◆ **WHAT YOU HAVE TO DO**
Compute how many lines in the entries below contain "computer", and output nothing but the number.

-- RECORDS FOR THE TASK follows --

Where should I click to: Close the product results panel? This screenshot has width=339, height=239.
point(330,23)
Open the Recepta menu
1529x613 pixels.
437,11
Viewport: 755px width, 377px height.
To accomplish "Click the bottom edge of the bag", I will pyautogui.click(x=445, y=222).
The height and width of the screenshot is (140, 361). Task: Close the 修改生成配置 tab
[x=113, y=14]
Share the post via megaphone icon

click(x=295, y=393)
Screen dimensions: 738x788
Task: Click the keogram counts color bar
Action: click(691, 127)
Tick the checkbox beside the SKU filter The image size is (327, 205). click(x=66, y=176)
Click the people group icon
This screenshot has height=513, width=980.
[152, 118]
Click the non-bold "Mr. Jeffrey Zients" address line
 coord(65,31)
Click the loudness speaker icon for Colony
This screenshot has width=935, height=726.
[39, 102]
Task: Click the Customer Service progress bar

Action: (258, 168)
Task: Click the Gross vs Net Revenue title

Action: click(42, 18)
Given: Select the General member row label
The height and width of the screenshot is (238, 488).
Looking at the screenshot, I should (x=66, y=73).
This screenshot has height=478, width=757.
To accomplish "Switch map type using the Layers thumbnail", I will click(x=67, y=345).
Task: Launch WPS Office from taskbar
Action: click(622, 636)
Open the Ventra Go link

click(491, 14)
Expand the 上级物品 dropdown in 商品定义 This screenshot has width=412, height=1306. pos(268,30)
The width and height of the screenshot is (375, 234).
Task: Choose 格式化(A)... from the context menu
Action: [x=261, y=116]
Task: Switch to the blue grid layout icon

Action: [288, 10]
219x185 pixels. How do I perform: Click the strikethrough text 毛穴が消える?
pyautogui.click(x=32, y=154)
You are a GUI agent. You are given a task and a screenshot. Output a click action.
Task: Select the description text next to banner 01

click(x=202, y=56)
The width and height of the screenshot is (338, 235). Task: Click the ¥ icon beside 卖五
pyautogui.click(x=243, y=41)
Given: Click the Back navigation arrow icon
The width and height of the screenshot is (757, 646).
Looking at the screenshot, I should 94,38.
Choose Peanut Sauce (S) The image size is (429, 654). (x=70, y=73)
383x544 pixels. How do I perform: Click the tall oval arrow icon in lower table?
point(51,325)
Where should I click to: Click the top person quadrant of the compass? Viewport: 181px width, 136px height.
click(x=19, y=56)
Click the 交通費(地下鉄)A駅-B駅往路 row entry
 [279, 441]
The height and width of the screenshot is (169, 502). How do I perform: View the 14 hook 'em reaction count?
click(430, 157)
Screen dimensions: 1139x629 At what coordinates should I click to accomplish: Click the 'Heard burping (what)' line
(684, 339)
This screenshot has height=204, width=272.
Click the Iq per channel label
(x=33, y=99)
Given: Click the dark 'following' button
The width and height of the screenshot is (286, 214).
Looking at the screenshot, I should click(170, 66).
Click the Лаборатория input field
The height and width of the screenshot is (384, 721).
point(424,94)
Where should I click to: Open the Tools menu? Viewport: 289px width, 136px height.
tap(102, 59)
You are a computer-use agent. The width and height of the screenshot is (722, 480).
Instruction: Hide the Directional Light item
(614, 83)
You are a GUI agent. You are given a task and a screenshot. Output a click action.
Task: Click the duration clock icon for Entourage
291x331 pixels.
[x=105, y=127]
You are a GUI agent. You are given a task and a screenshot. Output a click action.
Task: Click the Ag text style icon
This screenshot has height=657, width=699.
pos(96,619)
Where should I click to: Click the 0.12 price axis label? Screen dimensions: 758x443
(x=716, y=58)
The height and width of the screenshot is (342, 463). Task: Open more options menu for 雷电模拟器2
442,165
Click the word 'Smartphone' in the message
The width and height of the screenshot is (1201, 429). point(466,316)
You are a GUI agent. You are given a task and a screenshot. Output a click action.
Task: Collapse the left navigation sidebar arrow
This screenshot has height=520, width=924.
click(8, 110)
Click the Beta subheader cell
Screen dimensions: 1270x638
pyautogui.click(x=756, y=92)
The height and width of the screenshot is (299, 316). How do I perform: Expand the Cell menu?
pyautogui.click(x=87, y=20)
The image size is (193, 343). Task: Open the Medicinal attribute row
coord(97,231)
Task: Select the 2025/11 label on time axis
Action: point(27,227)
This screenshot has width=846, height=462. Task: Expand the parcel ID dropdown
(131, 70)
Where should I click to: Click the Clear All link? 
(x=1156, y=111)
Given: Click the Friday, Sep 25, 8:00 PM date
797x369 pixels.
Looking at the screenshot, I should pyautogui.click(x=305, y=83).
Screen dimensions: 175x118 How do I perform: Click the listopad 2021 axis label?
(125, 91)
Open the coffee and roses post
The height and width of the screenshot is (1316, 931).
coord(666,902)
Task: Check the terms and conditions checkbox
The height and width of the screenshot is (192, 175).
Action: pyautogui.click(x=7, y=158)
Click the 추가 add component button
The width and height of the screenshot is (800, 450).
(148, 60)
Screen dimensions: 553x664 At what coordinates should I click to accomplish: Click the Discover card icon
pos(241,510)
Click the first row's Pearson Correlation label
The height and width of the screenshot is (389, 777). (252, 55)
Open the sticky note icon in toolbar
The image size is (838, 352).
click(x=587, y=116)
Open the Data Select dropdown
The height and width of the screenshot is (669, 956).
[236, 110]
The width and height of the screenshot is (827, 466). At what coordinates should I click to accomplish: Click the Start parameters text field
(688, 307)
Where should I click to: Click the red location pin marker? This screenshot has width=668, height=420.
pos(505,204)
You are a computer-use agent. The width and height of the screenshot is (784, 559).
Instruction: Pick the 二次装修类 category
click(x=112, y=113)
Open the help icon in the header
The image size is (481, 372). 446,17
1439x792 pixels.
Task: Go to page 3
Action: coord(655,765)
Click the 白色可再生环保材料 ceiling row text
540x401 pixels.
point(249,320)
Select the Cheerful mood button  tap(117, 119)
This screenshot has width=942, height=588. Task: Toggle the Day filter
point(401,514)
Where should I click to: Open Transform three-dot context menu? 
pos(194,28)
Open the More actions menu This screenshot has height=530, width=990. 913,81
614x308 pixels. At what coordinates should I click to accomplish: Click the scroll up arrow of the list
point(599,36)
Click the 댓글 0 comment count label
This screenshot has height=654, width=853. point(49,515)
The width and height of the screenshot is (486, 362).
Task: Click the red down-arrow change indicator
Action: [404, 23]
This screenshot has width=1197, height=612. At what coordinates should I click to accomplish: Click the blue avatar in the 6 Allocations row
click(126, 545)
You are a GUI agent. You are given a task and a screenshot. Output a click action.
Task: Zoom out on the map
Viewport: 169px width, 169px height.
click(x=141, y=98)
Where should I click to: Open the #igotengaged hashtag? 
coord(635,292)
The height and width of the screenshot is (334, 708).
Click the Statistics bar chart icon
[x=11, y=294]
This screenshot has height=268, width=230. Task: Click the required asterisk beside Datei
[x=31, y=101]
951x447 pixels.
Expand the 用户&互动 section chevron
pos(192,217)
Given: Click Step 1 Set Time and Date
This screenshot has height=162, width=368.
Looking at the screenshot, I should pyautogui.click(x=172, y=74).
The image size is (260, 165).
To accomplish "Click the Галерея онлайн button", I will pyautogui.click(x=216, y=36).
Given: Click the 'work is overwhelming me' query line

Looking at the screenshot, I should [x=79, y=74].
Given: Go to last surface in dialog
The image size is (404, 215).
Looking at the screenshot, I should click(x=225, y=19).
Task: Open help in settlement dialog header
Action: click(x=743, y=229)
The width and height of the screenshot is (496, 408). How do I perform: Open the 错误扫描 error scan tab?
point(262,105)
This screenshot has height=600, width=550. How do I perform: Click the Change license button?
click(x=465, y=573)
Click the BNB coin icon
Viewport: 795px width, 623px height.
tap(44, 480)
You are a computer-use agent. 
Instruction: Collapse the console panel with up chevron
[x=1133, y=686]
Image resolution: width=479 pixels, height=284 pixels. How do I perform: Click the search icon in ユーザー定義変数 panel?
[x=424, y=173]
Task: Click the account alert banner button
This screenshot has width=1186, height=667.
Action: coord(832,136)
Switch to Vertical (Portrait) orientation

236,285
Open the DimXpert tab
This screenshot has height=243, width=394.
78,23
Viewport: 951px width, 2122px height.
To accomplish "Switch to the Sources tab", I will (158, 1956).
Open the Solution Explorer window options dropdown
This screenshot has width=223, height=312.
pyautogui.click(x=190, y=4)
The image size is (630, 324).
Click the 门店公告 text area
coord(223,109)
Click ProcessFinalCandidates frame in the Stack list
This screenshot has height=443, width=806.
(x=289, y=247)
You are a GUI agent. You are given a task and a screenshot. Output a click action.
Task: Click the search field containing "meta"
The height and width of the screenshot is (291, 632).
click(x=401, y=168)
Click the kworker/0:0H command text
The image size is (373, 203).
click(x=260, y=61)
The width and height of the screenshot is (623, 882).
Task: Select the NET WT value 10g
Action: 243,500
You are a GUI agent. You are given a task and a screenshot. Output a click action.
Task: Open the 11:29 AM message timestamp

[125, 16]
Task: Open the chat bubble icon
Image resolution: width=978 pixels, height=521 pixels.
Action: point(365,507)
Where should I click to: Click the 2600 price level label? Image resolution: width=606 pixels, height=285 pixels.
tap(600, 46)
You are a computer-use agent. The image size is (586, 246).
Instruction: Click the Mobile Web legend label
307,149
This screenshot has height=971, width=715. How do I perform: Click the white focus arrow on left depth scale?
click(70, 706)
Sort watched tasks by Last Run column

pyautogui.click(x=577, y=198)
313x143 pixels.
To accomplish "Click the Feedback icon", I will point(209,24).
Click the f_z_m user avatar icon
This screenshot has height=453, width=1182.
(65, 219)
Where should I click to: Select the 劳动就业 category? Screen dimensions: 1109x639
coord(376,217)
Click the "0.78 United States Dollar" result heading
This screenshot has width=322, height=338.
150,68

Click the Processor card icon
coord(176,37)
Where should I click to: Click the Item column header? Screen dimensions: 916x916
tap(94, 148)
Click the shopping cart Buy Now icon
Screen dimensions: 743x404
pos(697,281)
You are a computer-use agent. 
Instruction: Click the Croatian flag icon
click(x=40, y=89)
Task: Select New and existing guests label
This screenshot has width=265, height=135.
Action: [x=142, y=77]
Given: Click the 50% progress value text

-- RECORDS FOR THE TASK concluded --

◆ **EXERCISE RESULT**
5